[AMD] Add scale preshuffling and opSel implementation (triton-lang#7603)

plognjen · oplavsic · AlexAUT · commit 087e624e7397 · 2025-07-30T17:47:56.000Z
This PR implements test kernel for efficient scale packing for CDNA4
arch as well as opSel for scaled MFMA instructions.

Scaled MFMA instructions expect scale operands as 32-bit values,
even though each individual scale is only 8 bits.
To reduce register usage, we pack 4 scales into a single 32-bit value
and use the opSel field to select the appropriate byte during execution.
Packing is done along the K dimension first. if there aren’t enough
values in K, we continue along the non-K dimension.

---------

Co-authored-by: Ognjen Plavsic &lt;plognjen@amd.com&gt;
diff --git a/python/test/unit/language/test_matmul.py b/python/test/unit/language/test_matmul.py
@@ -472,6 +472,248 @@ def block_scale_mxfp_matmul(  #
     tl.store(output_ptrs, accumulator, mask=c_mask)
 
 
+@triton.jit
+def _gemm_afp4_wfp4_kernel_preshuffled_scales_cdna4(a_ptr, b_ptr, c_ptr, a_scales_ptr, b_scales_ptr, M, N, K, stride_am,
+                                                    stride_ak, stride_bk, stride_bn, stride_ck, stride_cm, stride_cn,
+                                                    stride_asm, stride_ask, stride_bsn, stride_bsk,
+                                                    # Meta-parameters
+                                                    BLOCK_M: tl.constexpr, BLOCK_N: tl.constexpr, BLOCK_K: tl.constexpr,
+                                                    mfma_nonkdim: tl.constexpr, preshuffle: tl.constexpr):
+    """Kernel for computing the matmul C = A x B.
+    A and B inputs are in the microscale fp4 (mxfp4) format.
+    A_scales and B_scales are in e8m0 format.
+    A has shape (M, K), B has shape (K, N) and C has shape (M, N)
+    """
+
+    pid = tl.program_id(axis=0)
+
+    num_pid_n = tl.cdiv(N, BLOCK_N)
+    pid_m = pid // num_pid_n
+    pid_n = pid % num_pid_n
+
+    # We assume 32 elements along K share the same scale.
+    SCALE_GROUP_SIZE: tl.constexpr = 32
+
+    if preshuffle:
+        NON_K_PRESHUFFLE_BLOCK_SIZE: tl.constexpr = 32
+    else:
+        NON_K_PRESHUFFLE_BLOCK_SIZE: tl.constexpr = 1
+
+    num_k_iter = tl.cdiv(K, BLOCK_K // 2)

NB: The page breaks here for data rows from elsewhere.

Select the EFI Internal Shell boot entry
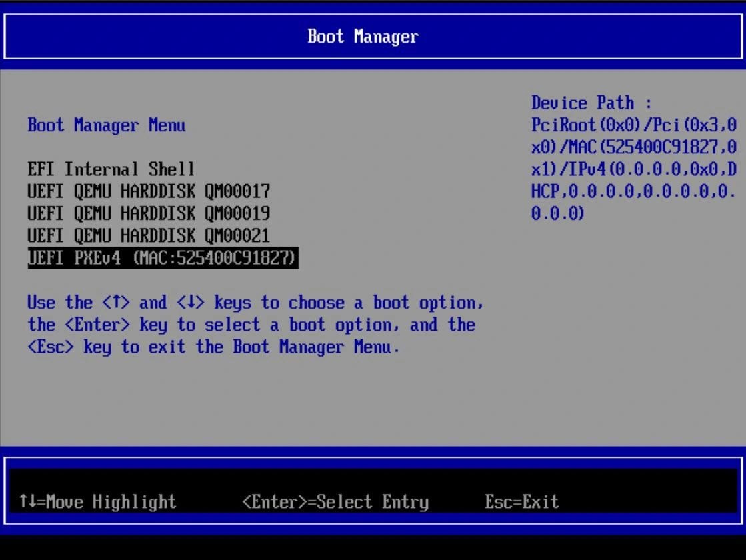The image size is (746, 560). pyautogui.click(x=111, y=169)
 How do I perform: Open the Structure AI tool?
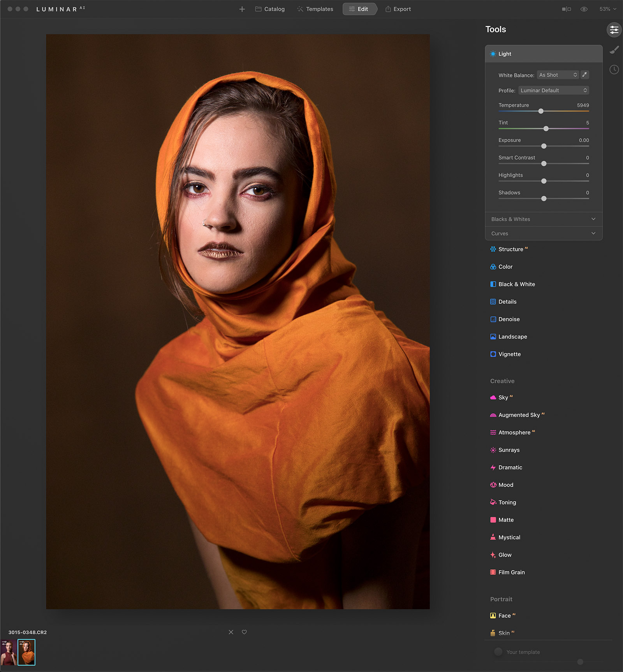pos(510,249)
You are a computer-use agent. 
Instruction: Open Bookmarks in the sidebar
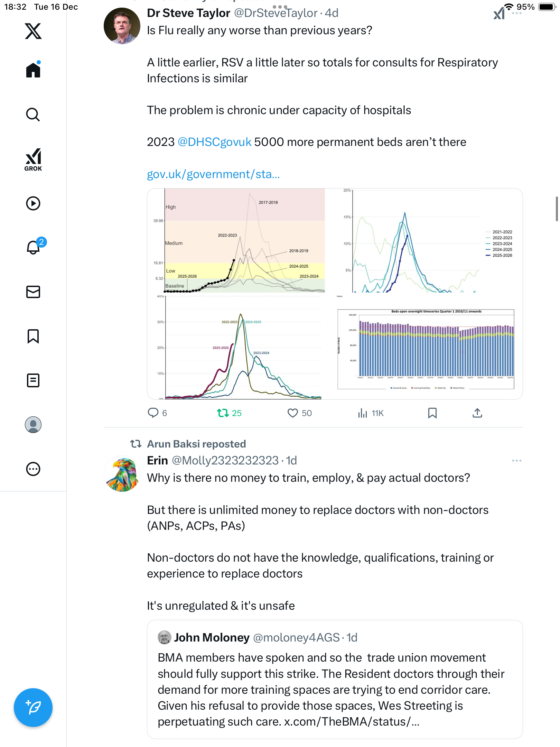(x=33, y=336)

+    # Create pointers for first block of A and B input matrices
+    # The BLOCK sizes are of the elements and in fp4 we pack 2 per uint8 container.

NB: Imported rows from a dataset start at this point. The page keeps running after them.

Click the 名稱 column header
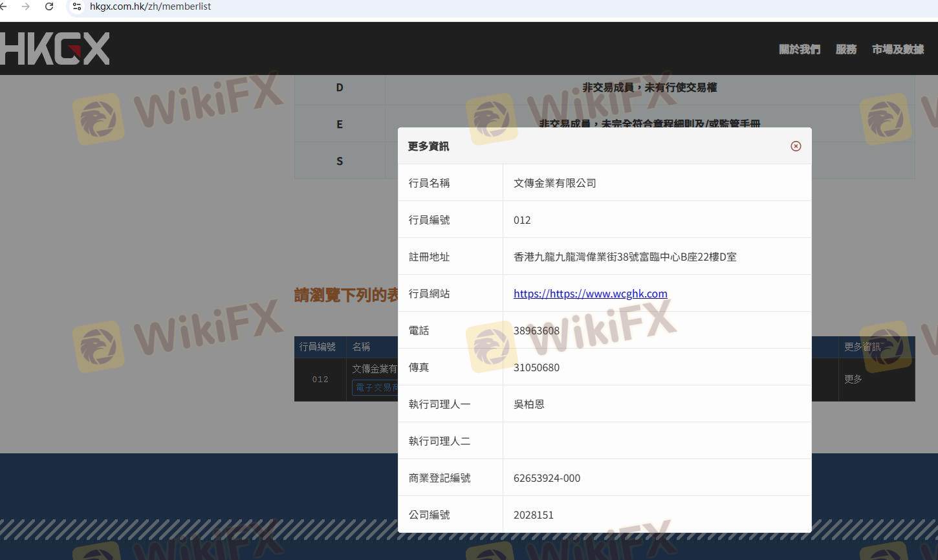This screenshot has width=938, height=560. point(361,347)
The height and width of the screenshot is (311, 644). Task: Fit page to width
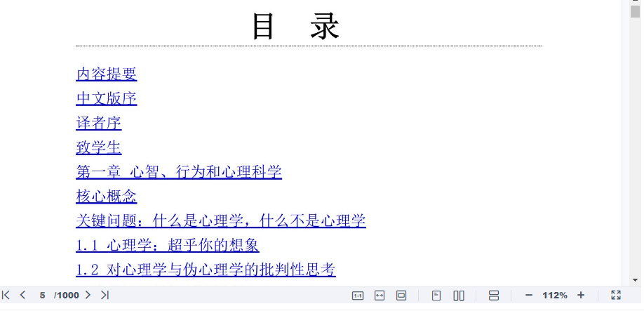(380, 296)
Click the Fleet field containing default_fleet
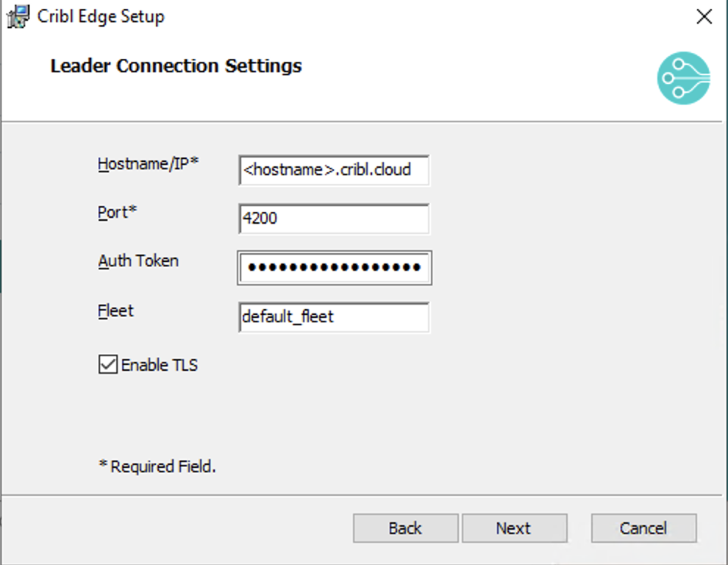This screenshot has height=565, width=728. tap(335, 317)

+    offs_k = tl.arange(0, BLOCK_K // 2)
+    offs_k_split = offs_k
+    offs_am = (pid_m * BLOCK_M + tl.arange(0, BLOCK_M)) % M
+    offs_bn = (pid_n * BLOCK_N + tl.arange(0, BLOCK_N)) % N
+    a_ptrs = a_ptr + (offs_am[:, None] * stride_am + offs_k_split[None, :] * stride_ak)
+    b_ptrs = b_ptr + (offs_k_split[:, None] * stride_bk + offs_bn[None, :] * stride_bn)
+
+    # Create pointers for the first block of A and B scales
+    offs_asn = (pid_n *
+                (BLOCK_N // NON_K_PRESHUFFLE_BLOCK_SIZE) + tl.arange(0, (BLOCK_N // NON_K_PRESHUFFLE_BLOCK_SIZE))) % N
+    offs_ks = tl.arange(0, BLOCK_K // SCALE_GROUP_SIZE * NON_K_PRESHUFFLE_BLOCK_SIZE)
+
+    # B scales are N x K even though B operand is K x N.

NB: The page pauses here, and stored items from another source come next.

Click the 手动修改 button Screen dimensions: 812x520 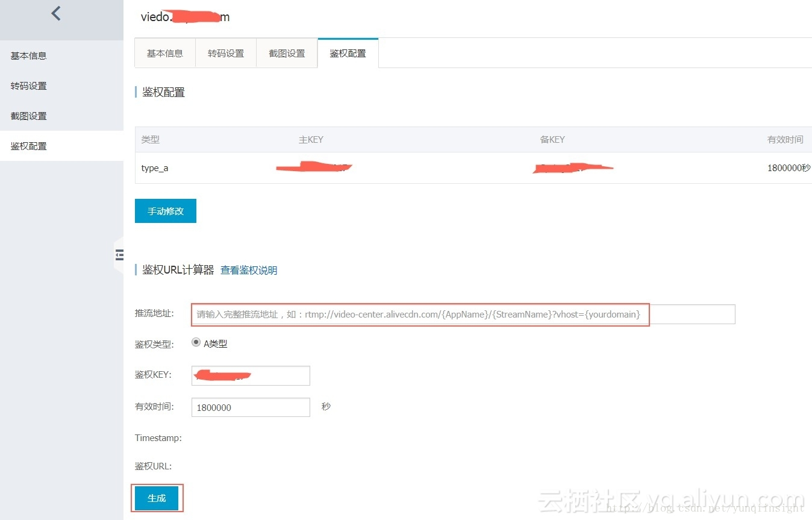point(165,210)
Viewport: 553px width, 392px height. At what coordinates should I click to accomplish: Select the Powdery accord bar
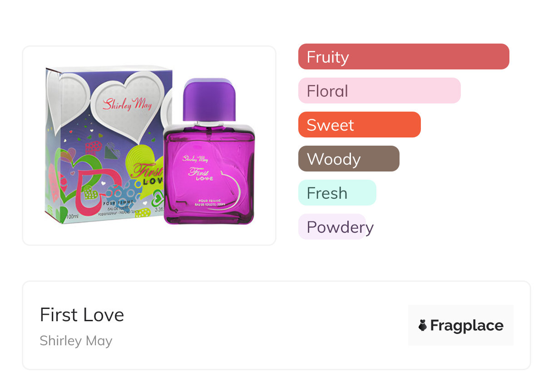click(332, 227)
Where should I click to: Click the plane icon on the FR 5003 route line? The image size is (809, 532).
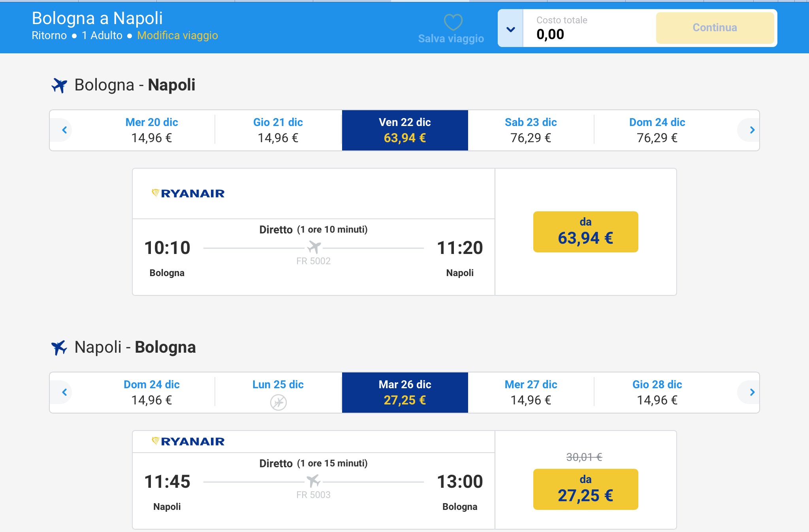point(313,481)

+    b_scale_ptrs = (b_scales_ptr + offs_asn[:, None] * stride_bsn + offs_ks[None, :] * stride_bsk)
+    offs_asm = (pid_m *
+                (BLOCK_M // NON_K_PRESHUFFLE_BLOCK_SIZE) + tl.arange(0, (BLOCK_M // NON_K_PRESHUFFLE_BLOCK_SIZE))) % M
+    a_scale_ptrs = (a_scales_ptr + offs_asm[:, None] * stride_asm + offs_ks[None, :] * stride_ask)
+    accumulator = tl.zeros((BLOCK_M, BLOCK_N), dtype=tl.float32)
+
+    for k in range(0, num_k_iter):
+        if preshuffle:
+            # Here we "undo" the shuffle done in global memory (shuffle_scales_cdna4 function).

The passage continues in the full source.